** Opening Record extracts block **

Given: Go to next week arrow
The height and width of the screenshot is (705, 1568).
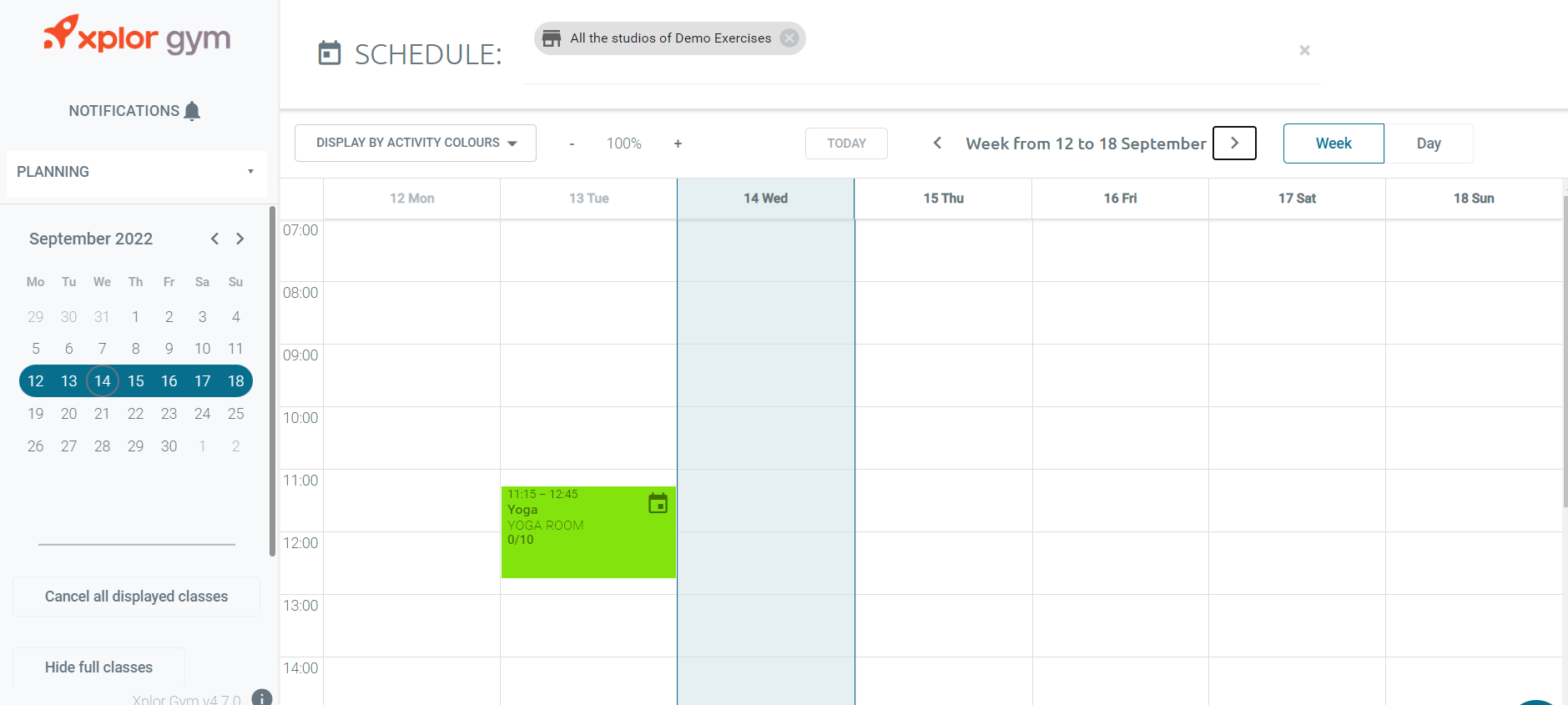Looking at the screenshot, I should click(x=1234, y=143).
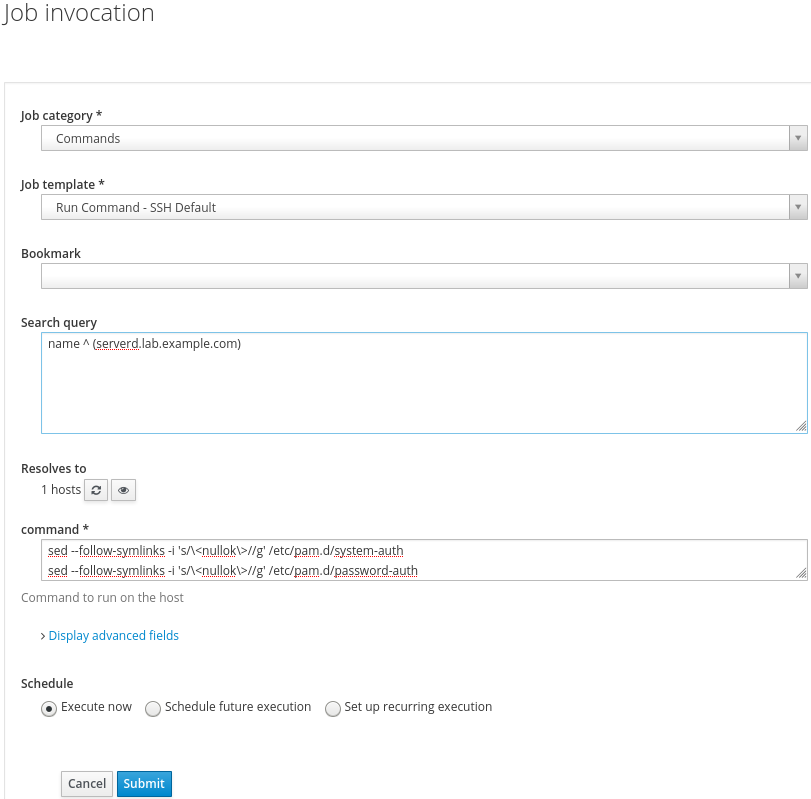Click the command field resize handle
The height and width of the screenshot is (799, 811).
(x=801, y=573)
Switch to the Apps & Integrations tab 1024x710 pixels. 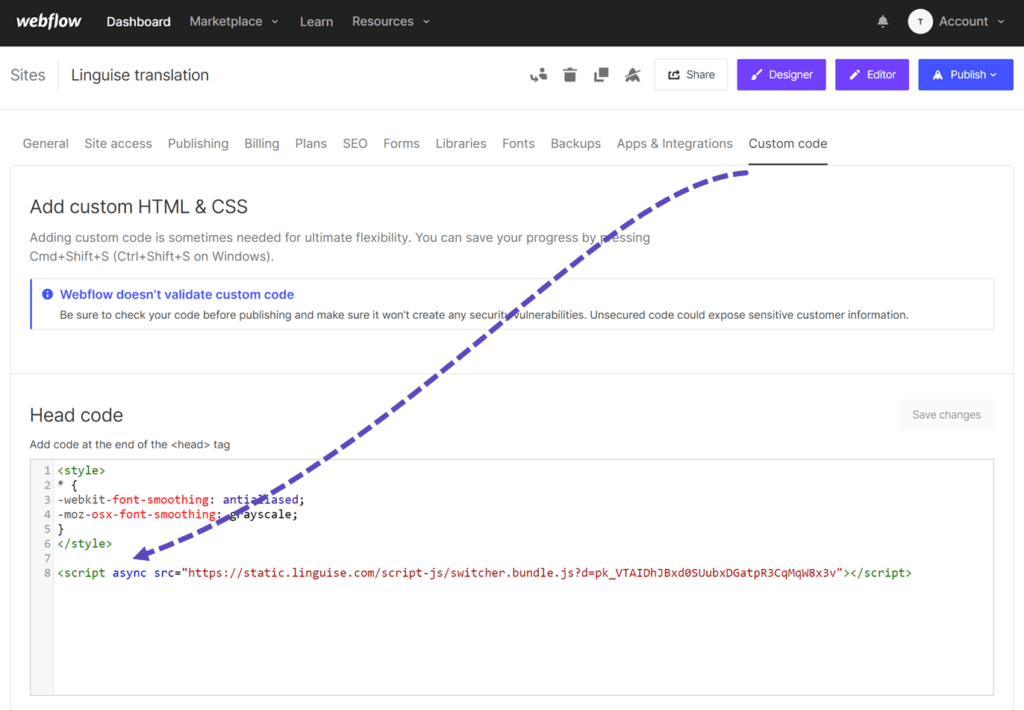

** Closing Record extracts block **

:: Exercise ::
For the records above, give every line again exactly and skip the pictures.

:: Reply to the task ::
Given: Go to next week arrow
The height and width of the screenshot is (705, 1568).
Looking at the screenshot, I should click(x=1234, y=143).
Click the command field resize handle
The height and width of the screenshot is (799, 811).
(x=801, y=573)
Switch to the Apps & Integrations tab 1024x710 pixels. 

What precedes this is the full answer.